(Your goal): Count how many lines in the data below contain the string "Task", and reply with only that number.

Start

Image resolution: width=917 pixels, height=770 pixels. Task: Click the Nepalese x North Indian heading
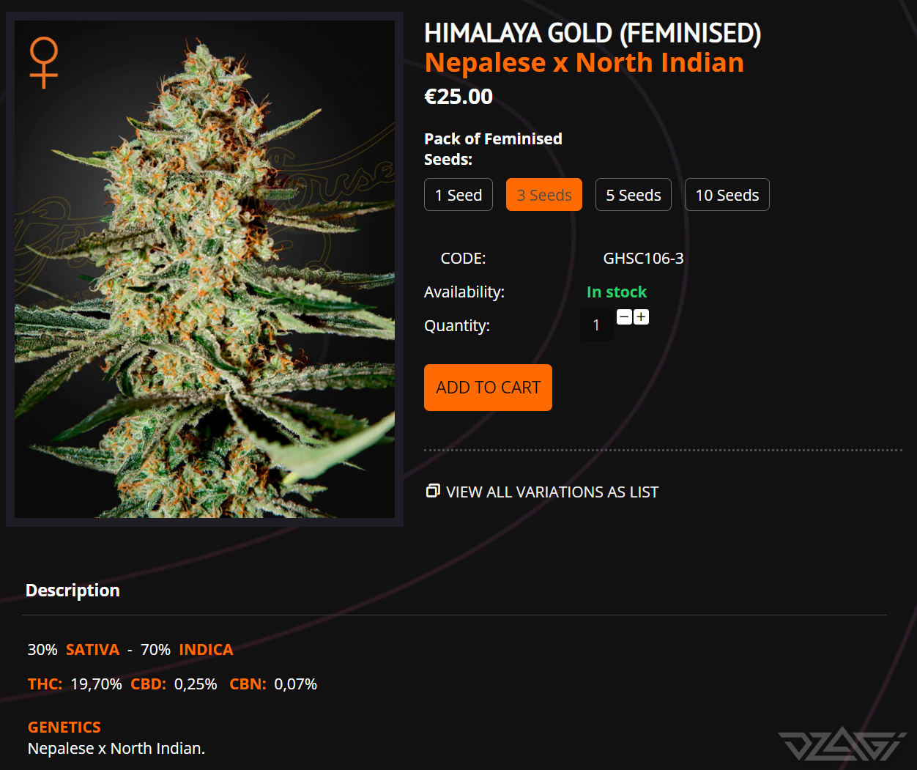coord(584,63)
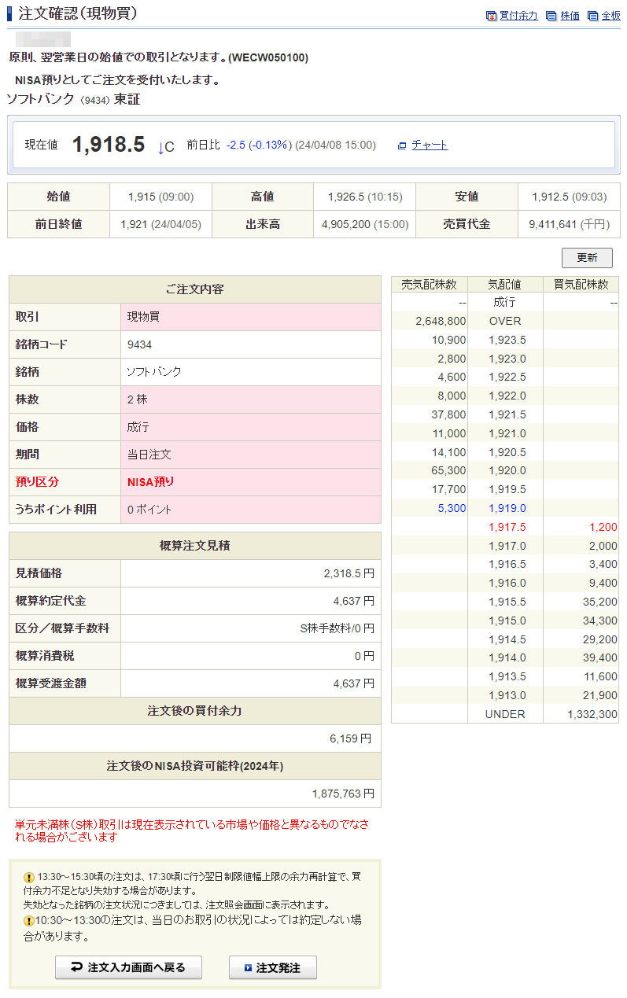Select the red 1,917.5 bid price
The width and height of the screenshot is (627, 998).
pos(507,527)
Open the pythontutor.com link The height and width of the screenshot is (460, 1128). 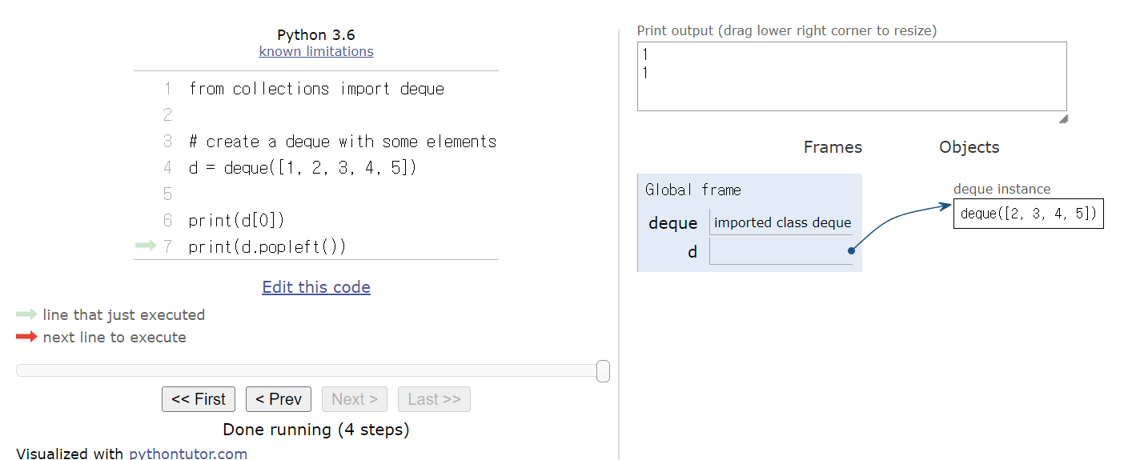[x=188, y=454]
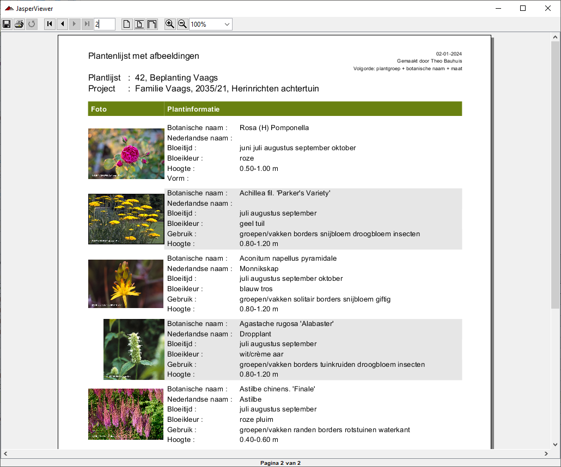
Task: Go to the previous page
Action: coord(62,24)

End
Start

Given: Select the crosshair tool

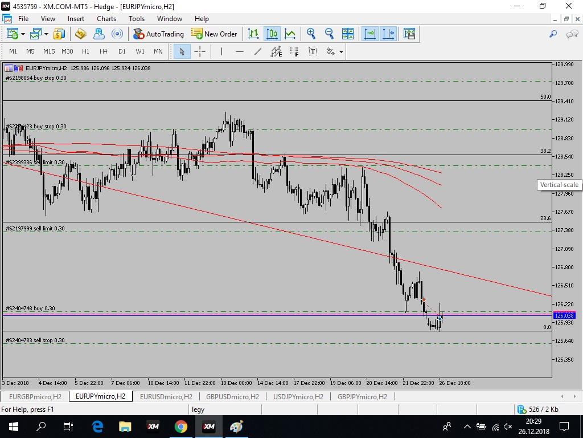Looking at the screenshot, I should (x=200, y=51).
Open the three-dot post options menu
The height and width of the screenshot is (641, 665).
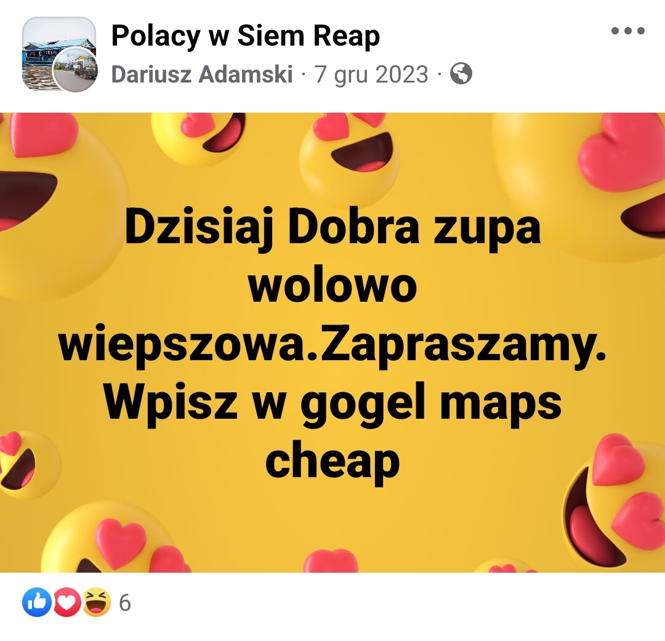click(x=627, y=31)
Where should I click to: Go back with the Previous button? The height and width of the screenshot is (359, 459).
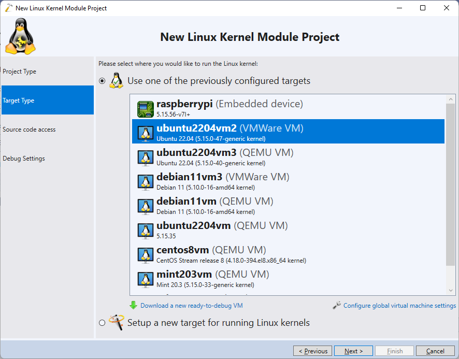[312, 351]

End

(Answer below): 2